Изменить стиль страницы

5. Месть

Я снова прячусь па дне Черной балки: сегодняшняя битва закончилась поражением. Первоклассники привели с собою взрослых гимназистов, с усами, и мы бежали…

За все мои восемь лет сегодня самый суровый для меня день.

Нет хлеба, нет солнца, кругом серая муть, и, вдобавок, ветер хлещет по лицу колючим холодом.

Мотеле плачет: отец его ушел утром в город и не оставил ни одной съедобной крошки.

— Слушай, Мотеле, — говорю я, — не плачь. Я сейчас пойду туда, где живут Розенцвейги, и буду стоять у калитки, пока Йоселе не выбежит. Он добрый…

Мотеле верит мне, и я ухожу.

Долго стою у знакомой калитки. От холода сжимаюсь в комочек и мечтаю о том, как Йоселе даст мне большой-большой кусок хлеба, и я поделюсь с голодным другом.

И наконец тот, кого я так мучительно жду, показывается.

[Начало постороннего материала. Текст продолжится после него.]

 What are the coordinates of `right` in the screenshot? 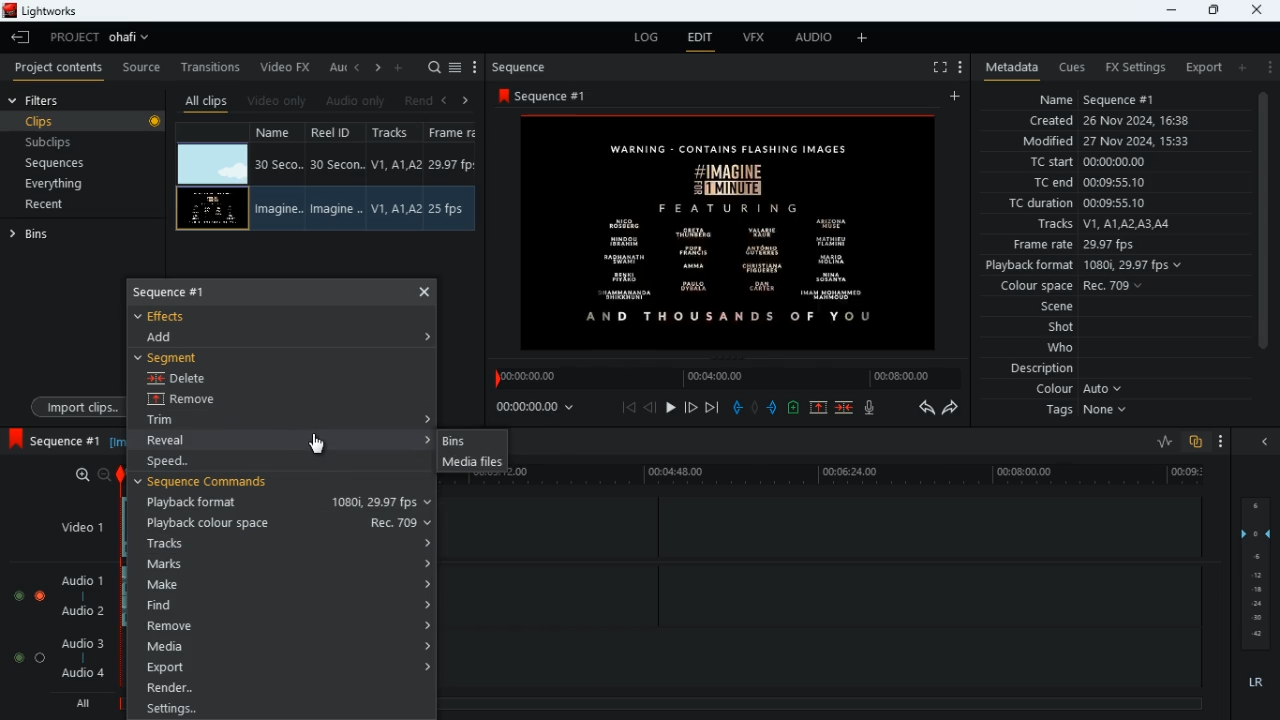 It's located at (379, 69).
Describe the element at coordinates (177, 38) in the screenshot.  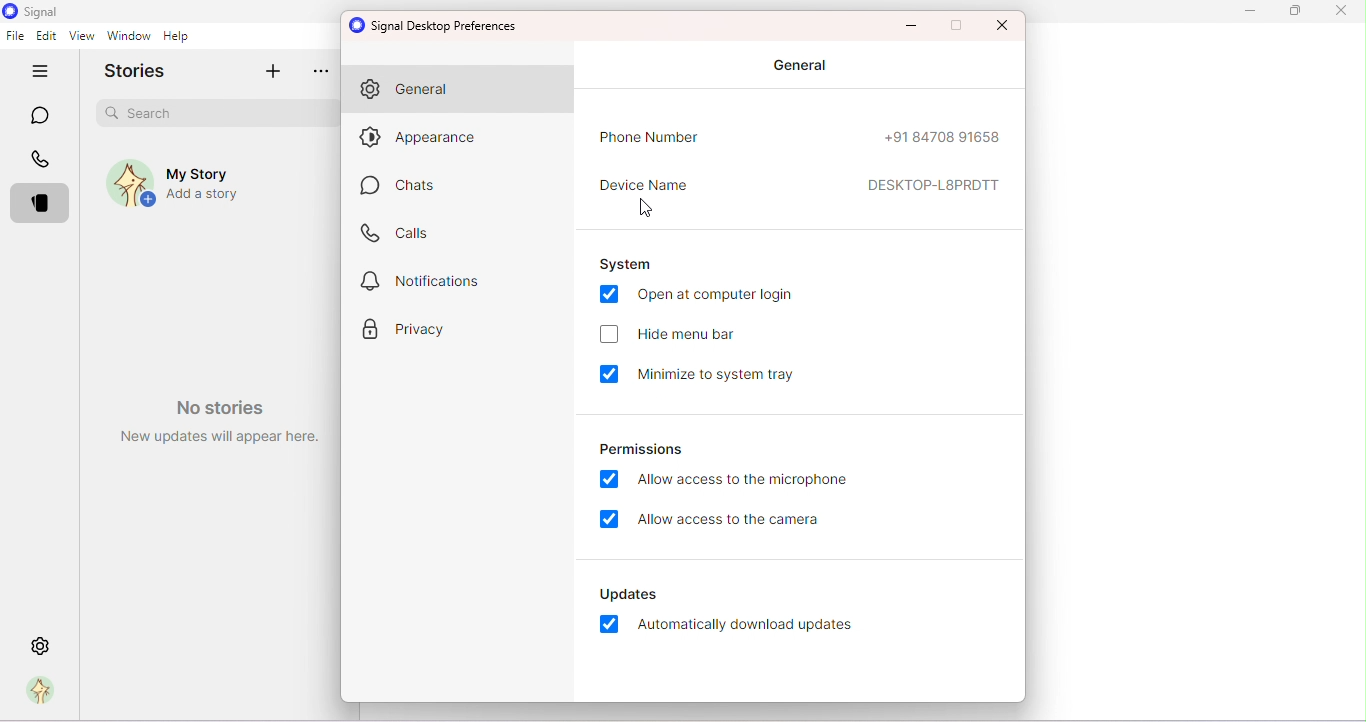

Йоселе без ранца, но зато длинная до пят шинель застегнута на все пуговицы. Он поднимает полы шинели и важно переступает через калитку. Меня не видит. Чтобы войти в его глаза, я галопом несусь вперед, потом поворачиваю назад и медленно иду навстречу.

Маленький Розенцвейг узнает меня и смущенно опускает голову.

— Ты куда идешь? — спрашиваю, не зная с чего начать.

— К Гурляндам иду. Там мой товарищ, Ильюша, именинник… Отец подарил ему железную дорогу…

— Завтра, — перебиваю я, — наберу много ребят, самых сильных, и твоих первоклассников…

— Не надо, не надо… — торопливо останавливает меня Иоселе… — За вчерашнюю драку, знаешь, что было? Меня занесли в штрафной журнал… Моя мама и старший брат Гриша строго-настрого запретили мне с тобой знакомство вести, и еще…

Но дальше я уже не слышу: отхожу прочь с горячим стыдом в глазах и еще раз вижу, как черная туча падает на мои плечи.

На Розенцвейга не сержусь: он не виноват, когда старшие запрещают… И я не виноват, раз они сами просили заступиться…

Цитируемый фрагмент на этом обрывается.